R Kelly has come under fire in the United States after the Lifetime channel released a six-part docu-series, Surviving R Kelly, on January 3. The series document stories of women who have allegedly been abused by the r&b singer, as well as allegations of child pornography that have plagued his career for well over a decade.

Surviving R Kelly also looks at his marriage to singer Aaliyah when she was reportedly 15 years old. Since then, many industry players including Sony Music and RCA Records have dropped him.

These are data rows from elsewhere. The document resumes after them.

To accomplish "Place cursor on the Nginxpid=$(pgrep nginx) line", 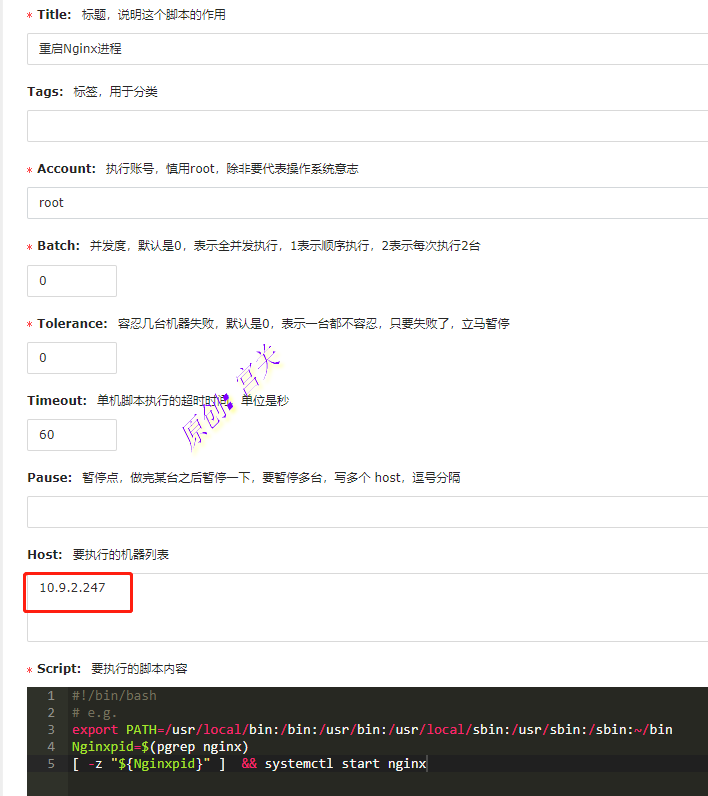I will point(160,747).
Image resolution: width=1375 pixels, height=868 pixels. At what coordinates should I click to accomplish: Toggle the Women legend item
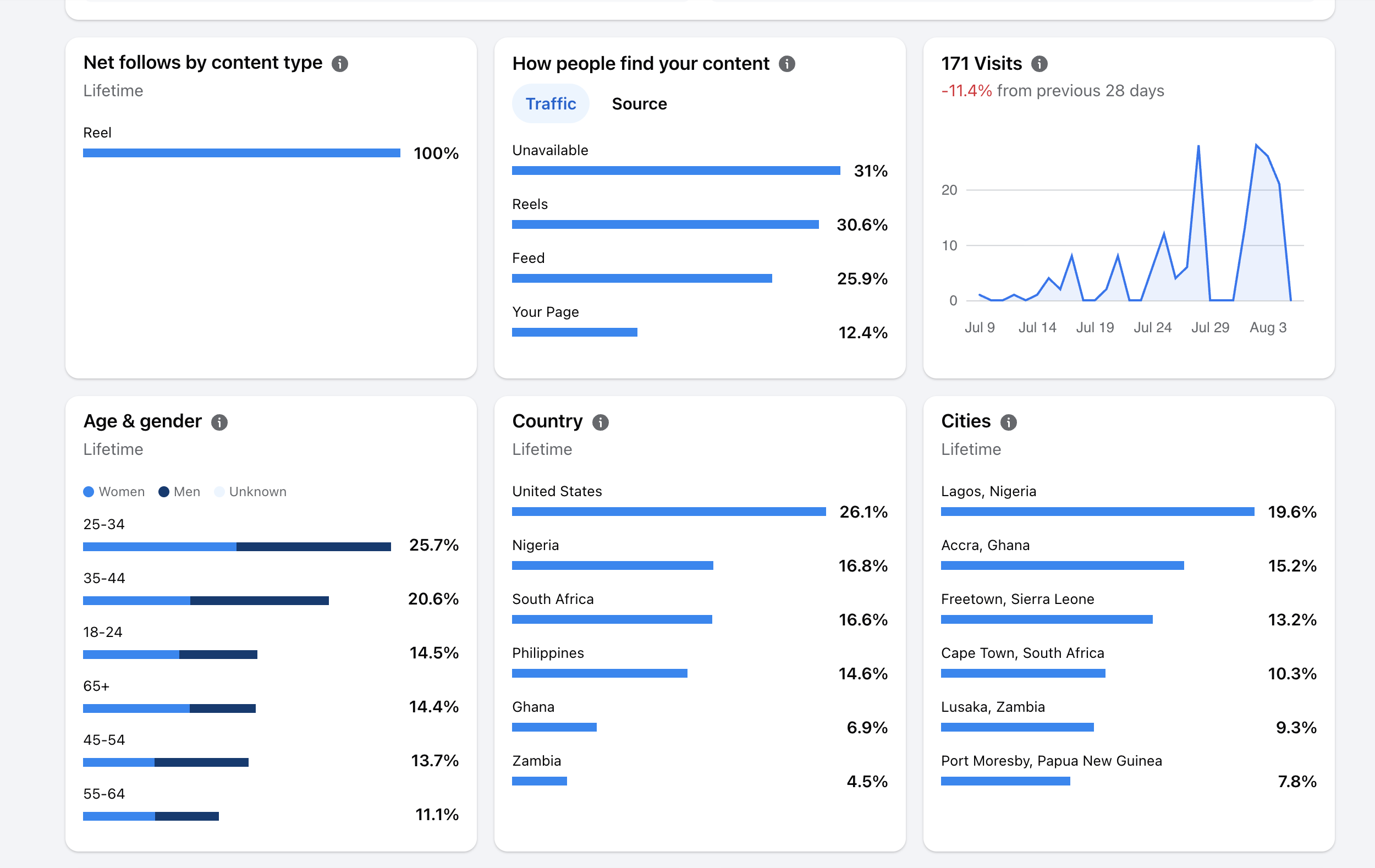pyautogui.click(x=114, y=492)
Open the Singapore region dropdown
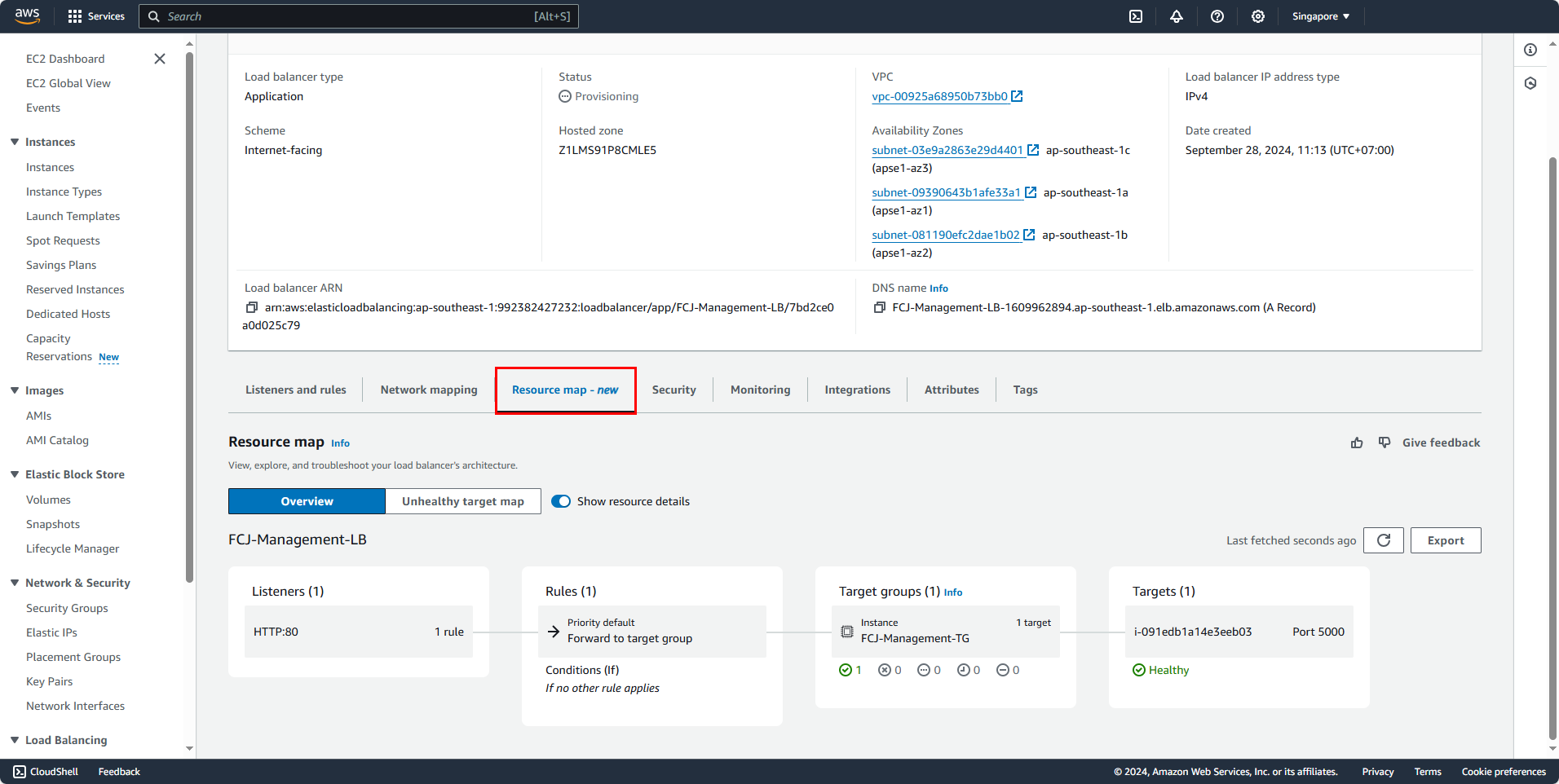The width and height of the screenshot is (1559, 784). coord(1319,16)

Members of the music fraternity have declared that they will no longer work with or support the self-proclaimed “Pied Piper of R&B”.

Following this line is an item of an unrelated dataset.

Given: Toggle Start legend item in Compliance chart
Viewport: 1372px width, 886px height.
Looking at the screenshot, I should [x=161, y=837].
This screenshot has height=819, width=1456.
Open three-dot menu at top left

But R Kelly has had his own run-ins in Jamaica.He was blasted by Jamaican media for dropping his pants during his performance on a show at Jamworld Entertainment Complex in 1994.

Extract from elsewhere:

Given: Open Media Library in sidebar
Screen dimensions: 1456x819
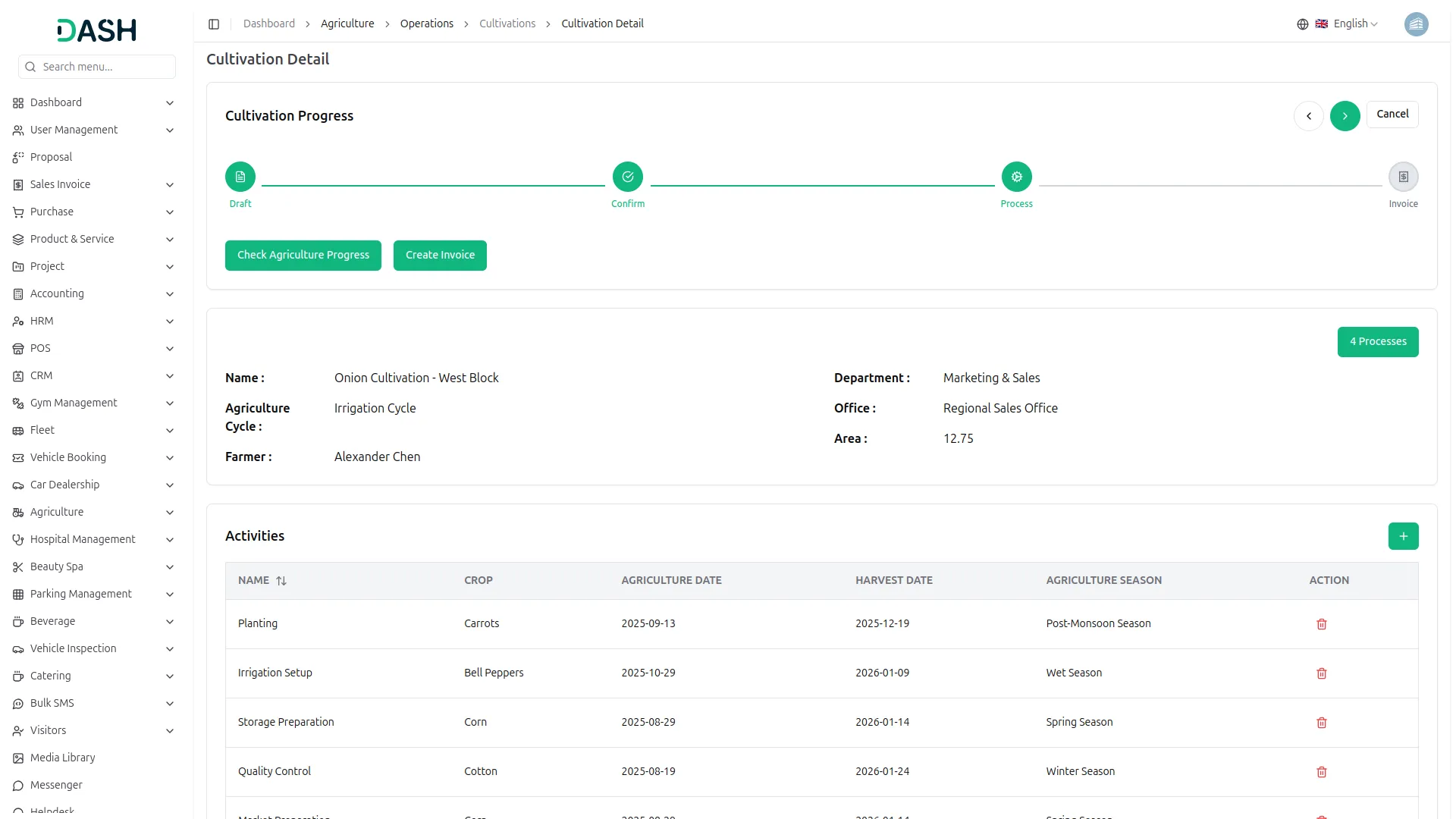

Show promoter Isaiah Laing, recalls this incident.

“He performed at Jamworld, I think in 1994. But the event was not well-supported. The ticket prices were too high and there was something against him about the drop pants thing. People just wasn’t up for him. I never know anything about the whole thing, it’s just not a good look,” said Laing.

In 2012, R Kelly (given name Robert Sylvester Kelly) appeared on the Reggae Sumfest stage after being a no-show for the 2011 show for which he had been booked. He showed up for his performance late and tipsy.

“What’s going on y’all?” Kelly asked the audience. “It’s been a long time since I’ve been to Jamaica and I’m having a great time. I’ve been chilling on the beach all day drinking, so y’all forgive me if I’m a lil’ bit tipsy. But I’m gonna try to do the job.”

Johnny Gourzong, who was part of the Sumfest team then, does not remember details of that show.

“I don’t recall,” he told Splash. “It (his performance) was well-received. He was little bit nervous at first, because he did not want to disappoint the crowd, (but) after three to five minutes he was on fire.”

R Kelly also received backlash after his 2017 performance at Groovin in The Park in Queens, New York. The family-oriented show featured a number of Jamaican acts such as Tarrus Riley, Freddie McGregor, U-Roy, Ken Boothe, and Leroy Sibbles, Lloyd Parks and We The People Band, and Busy Signal.

During Kelly’s performance, he dropped a number of F bombs and did a lot of crotch-grabbing. Displeased with his behaviour, the audience booed him, but he continued his set.

Police in the United States have started to revisit sexual abuse allegations against R Kelly following the release of the documentary. The allegations may be subject to criminal prosecution in several US states including Illinois, where R Kelly lives.

He was acquitted of child pornography charges in 2008 after being charged in June 2002.